### WHAT TO WORK ON
Begin at the line containing "The width and" and give again every line to the end of the records, exactly, without the pictures.

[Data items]

[Start of section]

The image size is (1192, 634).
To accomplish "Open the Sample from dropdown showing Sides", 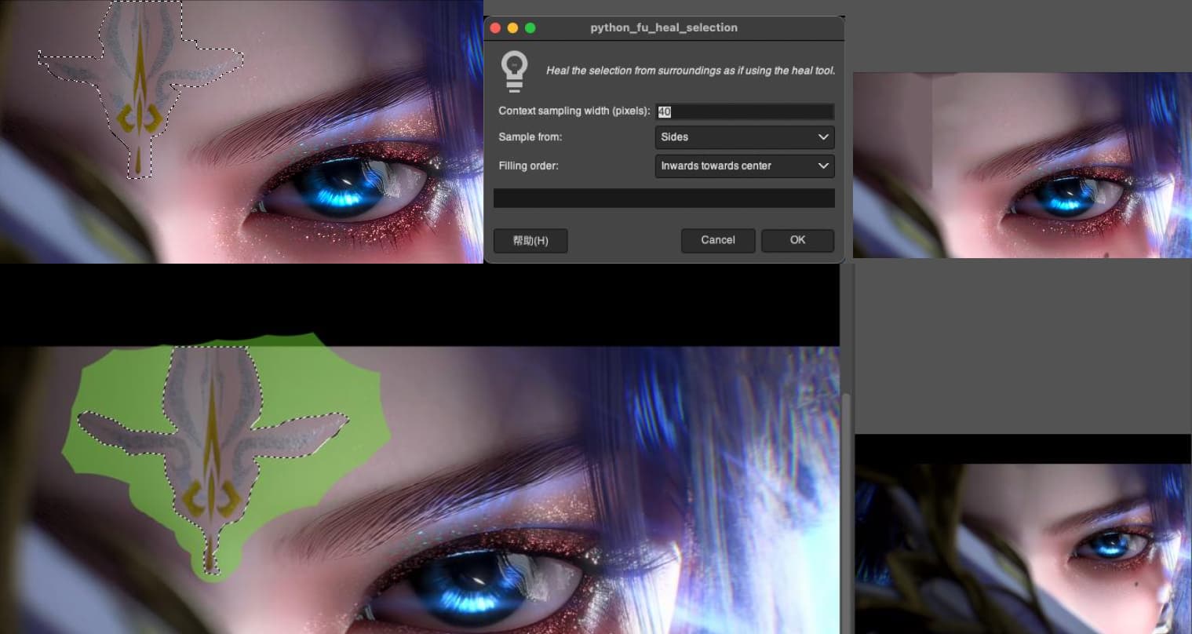I will click(744, 137).
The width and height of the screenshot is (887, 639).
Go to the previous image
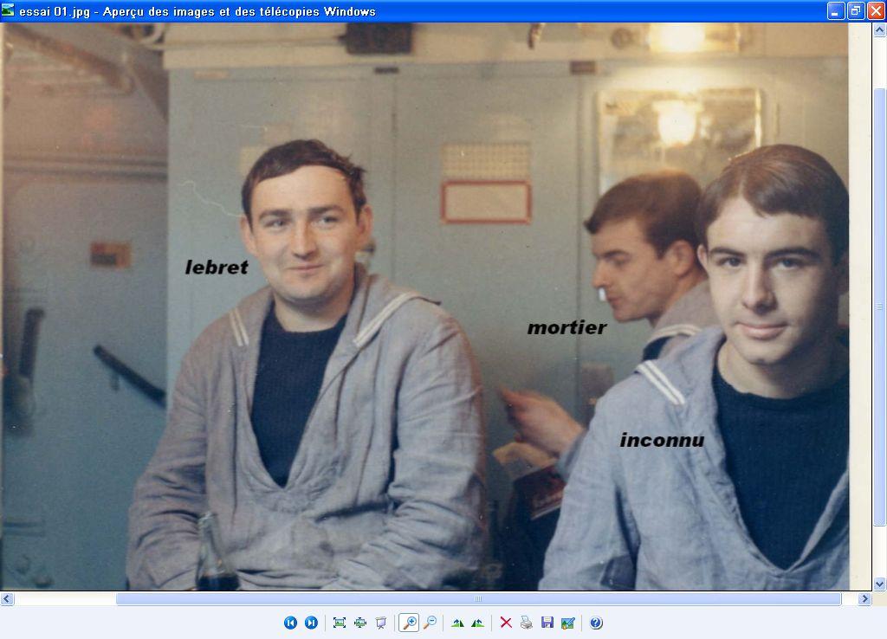pos(290,623)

[End of section]

### SOLUTION TO THIS PROBLEM
The width and height of the screenshot is (887, 639).
Go to the previous image
pos(290,623)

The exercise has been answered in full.